═════ Exercise text
SAN FRANCISCO – For anyone who questioned how much of a factor Brian McCann's injured shoulder was in his career-worst season in 2012, his performance since coming back from the disabled list has probably answered that.
McCann went 4-for-8 with two home runs and five RBIs in the first two games of the series against the Giants on Thursday and Friday, the veteran catcher’s third and fourth games since coming off the DL, after nearly seven months recovering from October surgery for a torn labrum.
“You never know, you can’t feel what kind of pain a guy’s having, how much it’s affecting him,” Braves bench coach Carlos Tosca said. “This guy looks like the guy who won Silver Slugger awards. Whereas (last season) you could see it, you could tell — you could see him grimace sometimes at the end of a swing.
“To his credit, he’s worked real hard to get himself back, and got himself in good shape. It’s going to be big for us.”
Braves hitting coach Greg Walker had a better idea than most how much he was hurting last season, when McCann, 29, had career-worsts in batting average (.230), on-base percentage (.300) and slugging percentage (.399). He snapped a franchise-record streak of six consecutive All-Star berths in his first six full seasons.
“It was hard to watch him last year knowing how hard he was working and how hard he was trying, and it just wasn’t there,” Walker said of McCann, who had never hit below .269 or slugged below .452 in a full season. “But he kept playing and played through it — we had a good team, and it was Chipper (Jones)’s last year, and all those things. But when you’d go to the cage with him, and watch his batting practice….
══════════
Exercise instructions
- 1) Decide whether each statement agrees with the article on Brian McCann, answering yes or no and quoting the deciding words from the text. (a) McCann had October surgery for a torn labrum. (b) McCann batted .269 in 2012. (c) Carlos Tosca is the Braves hitting coach.
- 2) Carry on the article about Brian McCann's shoulder injury from its last sentence, keeping its voice and style.
═════ Given information
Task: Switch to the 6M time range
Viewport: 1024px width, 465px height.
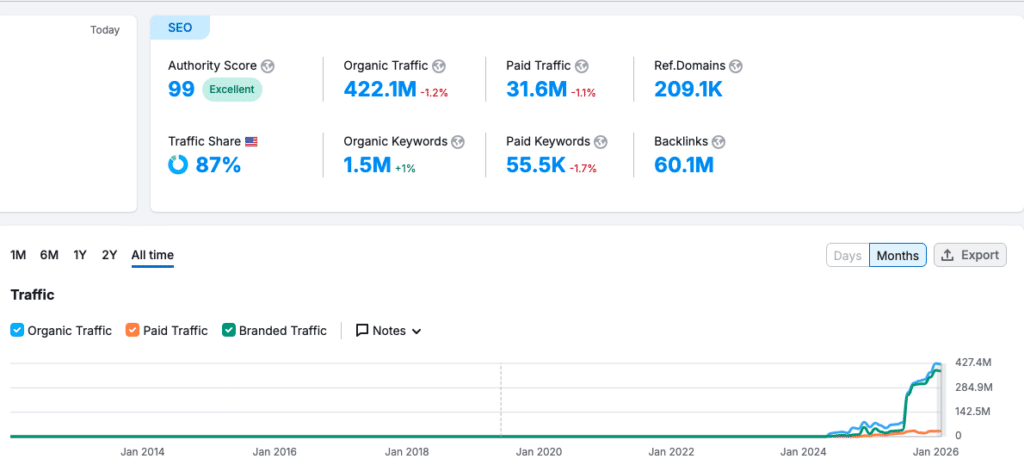Action: tap(49, 255)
══════════
Answers for the exercise
- 1)
(a) Yes: "nearly seven months recovering from October surgery for a torn labrum"
(b) No: "career-worsts in batting average (.230)"
(c) No: "Braves bench coach Carlos Tosca said"

- 2)
“I played my whole career with a bad shoulder. I’ve had, like, eight arm operations. There’s certain days you can’t compete. You just go out there and fight and fight, but you just don’t have the weapons that it takes to compete at this level. And he fought through it; what did he hit, 20 home runs? But he wasn’t Brian McCann. Ever.”
McCann’s 20 homers made it six times he reached that standard in seven full seasons in the majors, and the former five-time Silver Slugger award winner did it in the fewest games (121) and plate appearances (487) of his career.
He needed multiple cortisone injections and several rest periods to get through the season, and by the end the medication didn’t provide more than a few days’ relief.
“We talked about it a lot,” Walker said. “I knew what he was going through. But he just kept going out there, like a champ…. You see the things he’s doing now and you see the things he couldn’t do last year. It’s good to see him healthy. When he’s healthy, he hits. He’s a great hitter.
“Now that he’s healthy, we’re a better team. It balances our lineup out. You’ve got another high-average, contact hitter that we need in the middle of our lineup.”
While McCann was on the DL for the first five weeks of the season, rookie Evan Gattis and veteran backup Gerald Laird came though and kept Braves catchers among the league’s most productive.
Gattis has hit .272 with six homers and 16 RBIs in 81 at-bats as a catcher, and Laird hit .300 in 30 at-bats before Saturday, when he made his 10th start behind the plate with McCann getting a day off after consecutive night games (Gattis played left field Saturday).
“Gattis and Gerald did fantastic while he was out,” Walker said. “It just makes us a deeper team. A lot of teams can’t find one catcher, and we have three.”